Other wood textures and the ones which contain dirt or scratches that reflect less, were made with similar procedures, where all of them use specular maps, but not the reflection glossiness maps, because it didn't seem necessary to use them in every case.
The curtains material was made with the help of the opacity map. I wanted some patterns to be less transparent, so I made a b/w map where the cherries pattern is almost white, which means that it has almost no transparency (black means 100 % transparent), and the other part of the cloth is medium gray.

Picture 8: The curtain material
Since everything else was more or less dirty or stained, I decided to make the glass on the windows in a similar way. I drew some quick dirt maps in a brown greenish color in Photoshop with a few different brushes for the diffuse map. Then I just converted them to grayscale, adjusted the contrast a little bit and they were ready to use as the refraction maps and specular also.

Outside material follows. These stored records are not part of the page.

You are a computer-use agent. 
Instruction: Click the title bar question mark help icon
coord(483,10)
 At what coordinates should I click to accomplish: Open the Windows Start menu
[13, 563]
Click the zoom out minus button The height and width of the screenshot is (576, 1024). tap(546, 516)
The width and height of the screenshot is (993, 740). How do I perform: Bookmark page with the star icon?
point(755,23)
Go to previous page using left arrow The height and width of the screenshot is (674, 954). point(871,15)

Picture 9: The glass textures
There is also some Vray displacement used in the process of making the image, you can see it on the ceiling lamp and the green vase on the window shelf. These displacement maps are just images with small white patterns on a black background.

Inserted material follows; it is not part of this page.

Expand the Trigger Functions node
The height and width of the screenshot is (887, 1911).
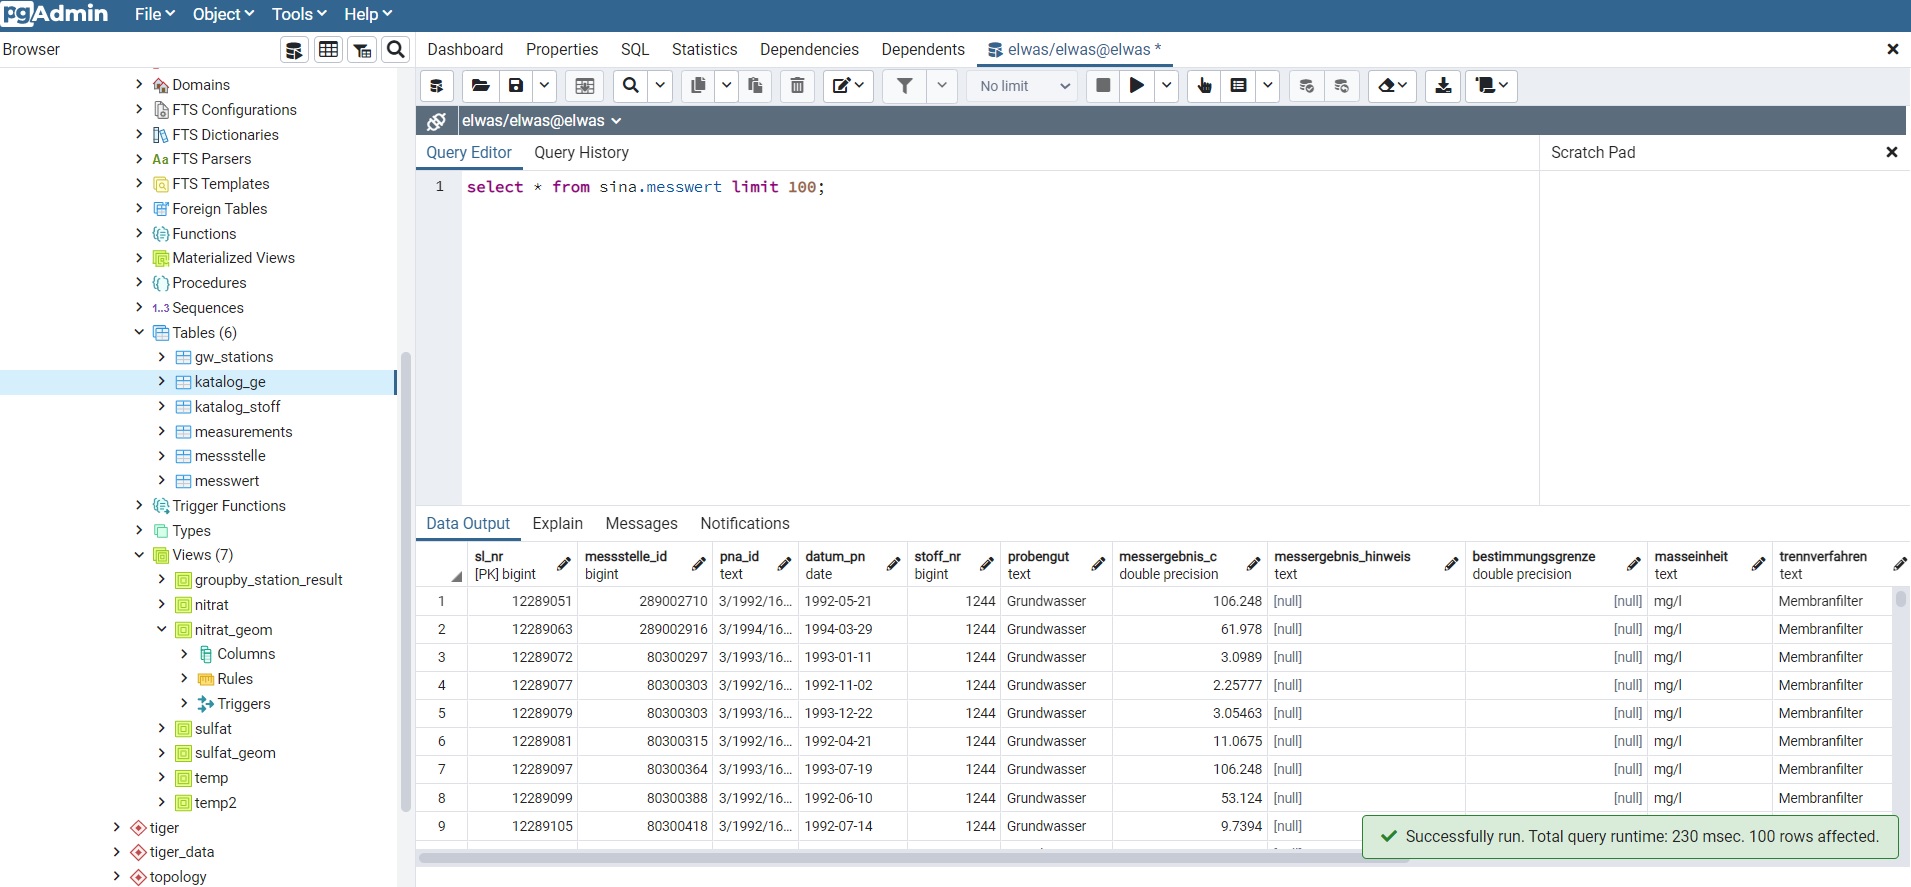point(139,506)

Picture 10: Vray displacement maps
2 Lighting & Rendering
For the lighting I used 7 Vray planar lights, one placed at each window. You can see the settings on the image below. That took care of the scattered, indirect light.

Picture 11: Lighting with planar Vray lights
For the direct light that simulates the sun, I used another Vray light, but this time set to spherical instead of planar. Since I wanted to create a warm morning atmosphere, I set its color to a bright yellow/orange.